### What the exercise asks
Across the material that follows, tally each line in which "with" occurs, and state the total alone.

━━ Information supplied ━━

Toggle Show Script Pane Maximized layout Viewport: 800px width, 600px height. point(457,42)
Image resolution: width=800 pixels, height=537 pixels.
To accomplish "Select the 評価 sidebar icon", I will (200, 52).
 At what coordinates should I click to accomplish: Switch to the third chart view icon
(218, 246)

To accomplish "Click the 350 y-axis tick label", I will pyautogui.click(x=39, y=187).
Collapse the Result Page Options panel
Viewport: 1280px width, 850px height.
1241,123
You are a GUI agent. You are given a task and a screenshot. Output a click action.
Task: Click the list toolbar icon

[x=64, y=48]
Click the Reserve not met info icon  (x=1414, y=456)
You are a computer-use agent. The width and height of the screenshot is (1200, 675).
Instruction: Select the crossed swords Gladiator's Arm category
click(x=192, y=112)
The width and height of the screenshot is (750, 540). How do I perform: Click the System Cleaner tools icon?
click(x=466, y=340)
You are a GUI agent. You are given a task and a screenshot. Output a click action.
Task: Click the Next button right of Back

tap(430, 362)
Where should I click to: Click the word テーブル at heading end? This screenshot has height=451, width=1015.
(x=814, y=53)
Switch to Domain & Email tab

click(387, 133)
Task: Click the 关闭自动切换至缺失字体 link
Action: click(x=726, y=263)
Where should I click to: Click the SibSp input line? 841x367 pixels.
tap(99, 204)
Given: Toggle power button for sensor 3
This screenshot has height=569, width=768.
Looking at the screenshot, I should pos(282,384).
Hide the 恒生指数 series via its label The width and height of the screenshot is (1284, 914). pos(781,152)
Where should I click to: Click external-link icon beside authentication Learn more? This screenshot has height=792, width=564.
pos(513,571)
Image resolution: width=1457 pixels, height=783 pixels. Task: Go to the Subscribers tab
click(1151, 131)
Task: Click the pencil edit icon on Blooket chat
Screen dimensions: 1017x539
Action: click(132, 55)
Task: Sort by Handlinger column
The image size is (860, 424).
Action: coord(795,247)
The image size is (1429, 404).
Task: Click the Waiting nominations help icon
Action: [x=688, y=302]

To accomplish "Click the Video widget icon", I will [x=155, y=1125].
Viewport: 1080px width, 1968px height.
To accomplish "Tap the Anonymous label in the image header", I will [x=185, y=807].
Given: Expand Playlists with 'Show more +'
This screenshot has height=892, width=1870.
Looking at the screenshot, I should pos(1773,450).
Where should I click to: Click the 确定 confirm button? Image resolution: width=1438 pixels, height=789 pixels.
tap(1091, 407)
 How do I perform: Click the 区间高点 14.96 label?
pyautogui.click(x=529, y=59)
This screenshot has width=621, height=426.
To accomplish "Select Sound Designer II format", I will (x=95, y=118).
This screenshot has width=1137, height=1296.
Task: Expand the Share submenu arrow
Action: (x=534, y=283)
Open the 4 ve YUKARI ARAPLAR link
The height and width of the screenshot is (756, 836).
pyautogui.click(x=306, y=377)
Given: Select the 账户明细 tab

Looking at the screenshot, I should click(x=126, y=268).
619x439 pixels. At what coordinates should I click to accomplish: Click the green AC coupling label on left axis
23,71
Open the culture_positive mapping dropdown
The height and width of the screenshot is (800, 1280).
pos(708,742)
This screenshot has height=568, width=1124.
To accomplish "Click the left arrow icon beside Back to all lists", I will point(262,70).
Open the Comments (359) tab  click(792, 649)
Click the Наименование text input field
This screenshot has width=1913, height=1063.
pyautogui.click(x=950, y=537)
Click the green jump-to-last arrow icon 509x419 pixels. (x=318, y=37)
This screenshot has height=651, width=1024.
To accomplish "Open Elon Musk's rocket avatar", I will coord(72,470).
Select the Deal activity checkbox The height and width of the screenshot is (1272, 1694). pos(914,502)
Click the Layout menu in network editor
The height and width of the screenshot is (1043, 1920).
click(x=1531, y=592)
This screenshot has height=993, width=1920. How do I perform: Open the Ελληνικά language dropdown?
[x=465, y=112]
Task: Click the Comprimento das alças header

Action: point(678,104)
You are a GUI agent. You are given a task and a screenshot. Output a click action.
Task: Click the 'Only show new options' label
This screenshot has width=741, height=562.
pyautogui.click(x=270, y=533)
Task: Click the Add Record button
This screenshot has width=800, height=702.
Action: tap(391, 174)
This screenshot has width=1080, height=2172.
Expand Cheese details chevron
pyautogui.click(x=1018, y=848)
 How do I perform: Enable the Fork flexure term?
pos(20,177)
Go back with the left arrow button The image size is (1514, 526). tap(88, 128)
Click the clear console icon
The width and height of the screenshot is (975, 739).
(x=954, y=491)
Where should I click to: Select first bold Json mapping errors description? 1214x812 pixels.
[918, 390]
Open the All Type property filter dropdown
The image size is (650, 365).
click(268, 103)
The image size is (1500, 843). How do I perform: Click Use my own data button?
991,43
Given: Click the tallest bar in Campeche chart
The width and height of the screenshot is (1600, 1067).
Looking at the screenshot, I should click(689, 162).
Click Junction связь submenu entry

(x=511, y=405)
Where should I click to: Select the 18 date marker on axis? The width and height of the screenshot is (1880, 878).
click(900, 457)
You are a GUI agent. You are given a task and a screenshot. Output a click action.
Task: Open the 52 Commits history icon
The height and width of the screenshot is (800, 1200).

━━━

### Task response
2